EXTRACT PROVIDED >>
════════
Driving through tobacco growing areas, outside the Murchison Falls National Park one barely encounters natural forests.

The native trees have been cut down and no efforts have been made to replace them.

Occasionally, one sees smaller manmade forests of eucalyptus trees that belong to a few individuals who, after growing food crops still have land to spare.

Larger manmade forests belong to the leading tobacco company British American Tobacco Uganda Ltd. The company sells the wood to the tobacco farmers.

Caught between the short term need for revenue and employment opportunities that the tobacco industry presents, the government has turned a blind eye to the unfolding environmental impact of the plant.

In 2009, the country exported 32,000 tonnes of tobacco leaves that fetched $57 million in revenue.

The previous year, the industry exported 29,042 tonnes fetching $66 million.

Also, over 90 per cent of Uganda households rely on wood fuel as a source of energy, which adds to the challenge of redeeming the forest cover.

In addition, there is increased demand for timber for the construction and furniture making industries.

A 1992 Panos study on deforestation in developing countries revealed that 69 per cent of wood consumed by tobacco companies goes to fuel used in curing tobacco, and 15 per cent to poles and sticks for constructing barns.
════════
TASK 1 >> According to the passage on tobacco and deforestation, how many tonnes of tobacco leaves did Uganda export in 2009?

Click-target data
════════
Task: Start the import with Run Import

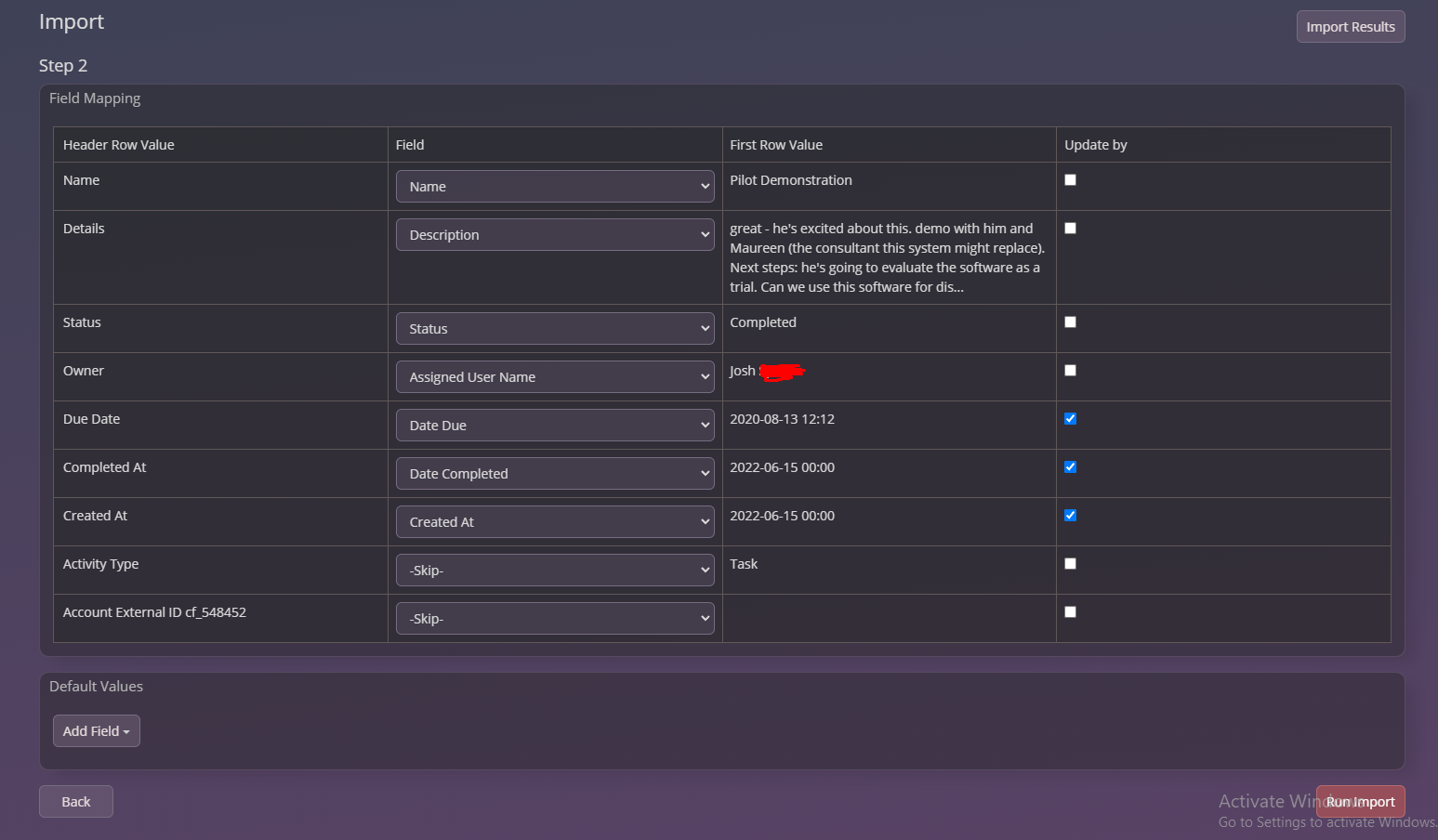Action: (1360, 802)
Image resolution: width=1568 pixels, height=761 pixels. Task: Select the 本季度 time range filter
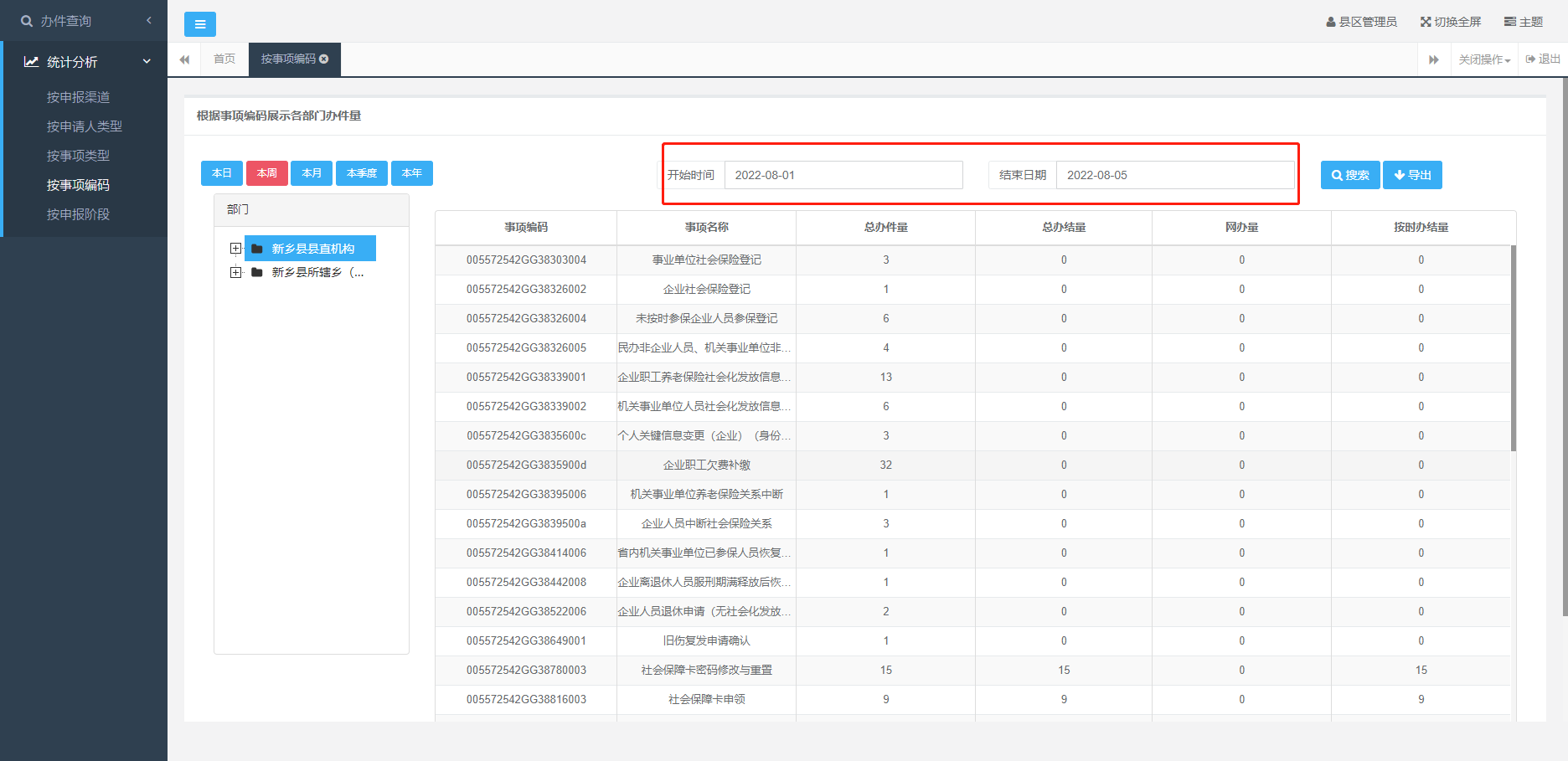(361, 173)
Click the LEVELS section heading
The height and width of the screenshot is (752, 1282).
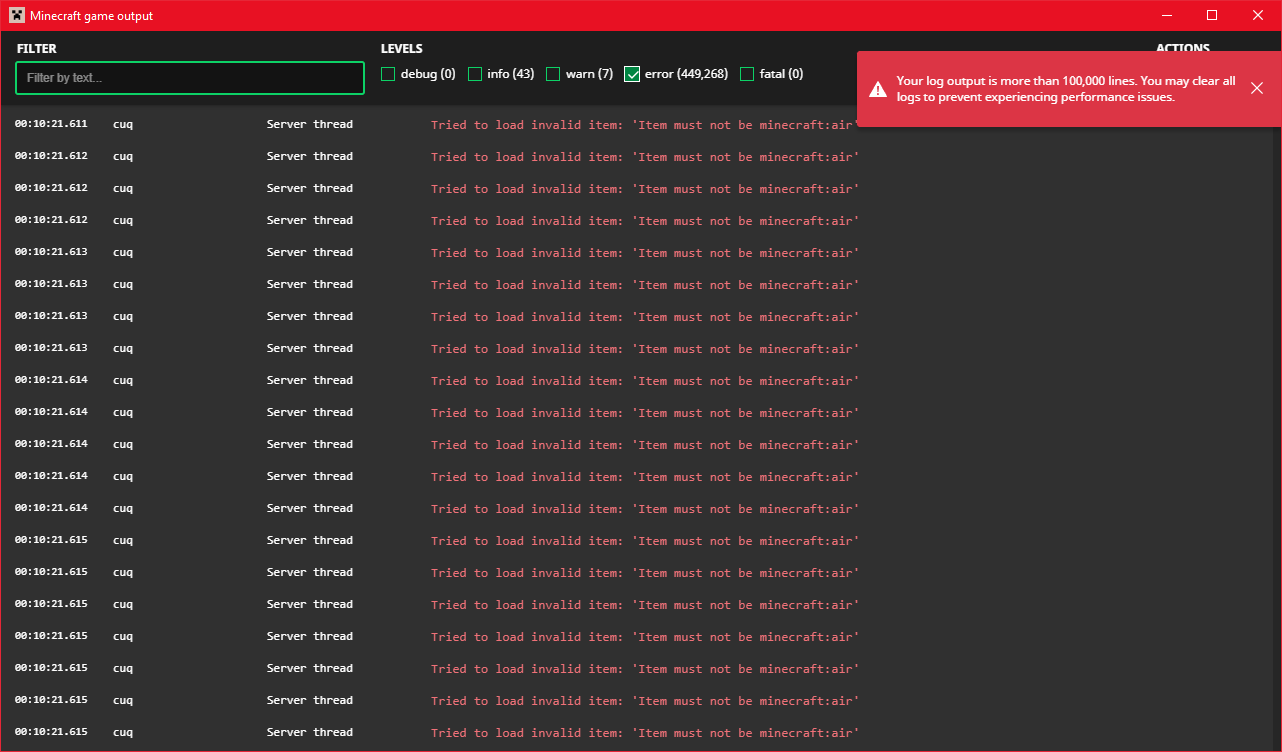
════════
TASK 2 >> Please retype the stretch of the listing from the line that contains "Image resolution: width=1568" through the end of the listing, both ends included, and leave out the pictures.

EXERCISE SOLUTION 1 >> 32,000 tonnes

EXERCISE SOLUTION 2 >>
Image resolution: width=1568 pixels, height=761 pixels. Task: Select the 本季度 time range filter
(361, 173)
Click the LEVELS section heading
The height and width of the screenshot is (752, 1282).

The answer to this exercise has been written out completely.